*** PASSAGE SHOWN Section Begins ***

An overview of our workflow is depicted in Fig. 1. Each dataset is first split into training, validation (only for LIDC) and test set. Then, PHiSeg is trained and optimized using the training and validation data (1) for which both images and expert segmentations are utilized. After training, unseen test images are fed into the trained network (2) and 25 plausible segmentations are sampled for each given tumour (3). For each segmentation mask, statistics, shape and texture features are extracted (4) resulting in (\(N=25\)) radiomic feature vectors for each given tumour (5). Finally, feature variability across segmentations is calculated using ICC.

For each dataset we cropped the images to the region of interest, i.e. slices of the LIDC dataset were cropped to (\(128 \times 128\)) voxels and for KiTS and LiTS we cropped a (\(192 \times 192\)) around the lesion centre, which provides sufficient context for lesion segmentation (see Fig. 5 for examples). The larger crop for LiTS was chosen because the liver has a larger extent in the axial plane than kidney and lung lesions. The lesion centre was defined as the center of a rectangle with a minimum size such that the whole lesion is covered by that rectangle. Moreover, for KiTS and LiTS we masked all images with the kidney and liver binary mask, respectively, provided in the respective dataset. This prevents the network to learn spurious correlations from locations outside of the organ in question. As PHiSeg operates in 2D, we train on all axial slices containing a lesion. For testing, we picked for each lesion the slice that contained the largest segmented area in the ground truth and sampled 25 segmentations from this principal axial slice.

During the sampling process, a sample was only accepted if the Dice coefficient between the PHiSeg segmentation and expert segmentation (LIDC: any of the expert segmentations) was > 0.3. This particular threshold was chosen based on the histogram of all pairwise Dice scores in the LIDC training set, which is included in Fig. 7 the supplementary material. Moreover, the minimum volume for a lesion to be considered was set to \(30\,\mathrm {mm}^3\), which corresponds to a radius of \(1.92\,\mathrm {mm}\) for a sphere. In this way, we made sure that the features that are extracted in the next step relate to the same region in the image. Moreover, for lesions that are very small in comparison to the voxel geometry, partial volume effect would have a very strong impact on the resulting voxel intensities and extracted radiomics features. For the purpose of radiomics feature repeatability assessment, we neglected slices with several, but distinct segmentations that related to the same lesion but were connected on another slice. This prevented incorrect feature calculations for shape features that are only comparable when extracted on single interconnected objects. As a side note, this condition only applied in less than 0.5% of the image data.

*** PASSAGE SHOWN Section Ends ***
*** EXCERPTED RECORDS Section Begins ***

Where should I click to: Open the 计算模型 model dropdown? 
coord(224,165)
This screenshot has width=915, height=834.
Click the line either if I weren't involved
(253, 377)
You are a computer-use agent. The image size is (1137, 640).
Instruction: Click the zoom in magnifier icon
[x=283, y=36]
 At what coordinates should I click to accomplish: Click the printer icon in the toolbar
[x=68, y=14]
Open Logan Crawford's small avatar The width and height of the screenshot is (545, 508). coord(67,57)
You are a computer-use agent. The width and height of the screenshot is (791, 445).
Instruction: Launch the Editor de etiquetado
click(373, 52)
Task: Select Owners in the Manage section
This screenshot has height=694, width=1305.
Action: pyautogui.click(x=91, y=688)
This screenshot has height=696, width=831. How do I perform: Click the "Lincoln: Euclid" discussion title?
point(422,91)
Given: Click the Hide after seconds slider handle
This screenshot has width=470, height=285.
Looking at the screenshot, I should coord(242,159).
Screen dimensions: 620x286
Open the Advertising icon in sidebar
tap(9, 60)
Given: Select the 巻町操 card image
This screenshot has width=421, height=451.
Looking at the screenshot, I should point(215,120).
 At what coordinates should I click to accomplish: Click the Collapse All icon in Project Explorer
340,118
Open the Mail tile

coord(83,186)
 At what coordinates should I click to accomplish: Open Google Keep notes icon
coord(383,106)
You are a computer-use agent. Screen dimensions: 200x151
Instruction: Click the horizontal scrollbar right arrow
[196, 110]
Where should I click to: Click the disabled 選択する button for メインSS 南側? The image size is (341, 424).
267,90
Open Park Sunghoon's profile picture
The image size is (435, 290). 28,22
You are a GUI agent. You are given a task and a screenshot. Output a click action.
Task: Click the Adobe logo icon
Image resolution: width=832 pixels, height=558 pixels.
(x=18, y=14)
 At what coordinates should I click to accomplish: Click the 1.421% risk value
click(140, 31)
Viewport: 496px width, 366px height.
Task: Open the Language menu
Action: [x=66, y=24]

*** EXCERPTED RECORDS Section Ends ***

--- ACTIVITIES ---
#1 Using the workflow passage, decide whether each statement agrees with it: (a) PHiSeg samples 25 segmentations for each tumour. (b) Each dataset gets its own validation set. (c) PHiSeg works on 3D volumes. Answer yes or no for each and quote the deciding words.
#2 According to the workflow passage, which slice was picked for each lesion at test time?
Rely only on the workflow passage.

--- SET OF ANSWERS ---
#1
(a) Yes: "25 plausible segmentations are sampled for each given tumour"
(b) No: "validation (only for LIDC)"
(c) No: "As PHiSeg operates in 2D"

#2 The slice with the largest segmented area in the ground truth.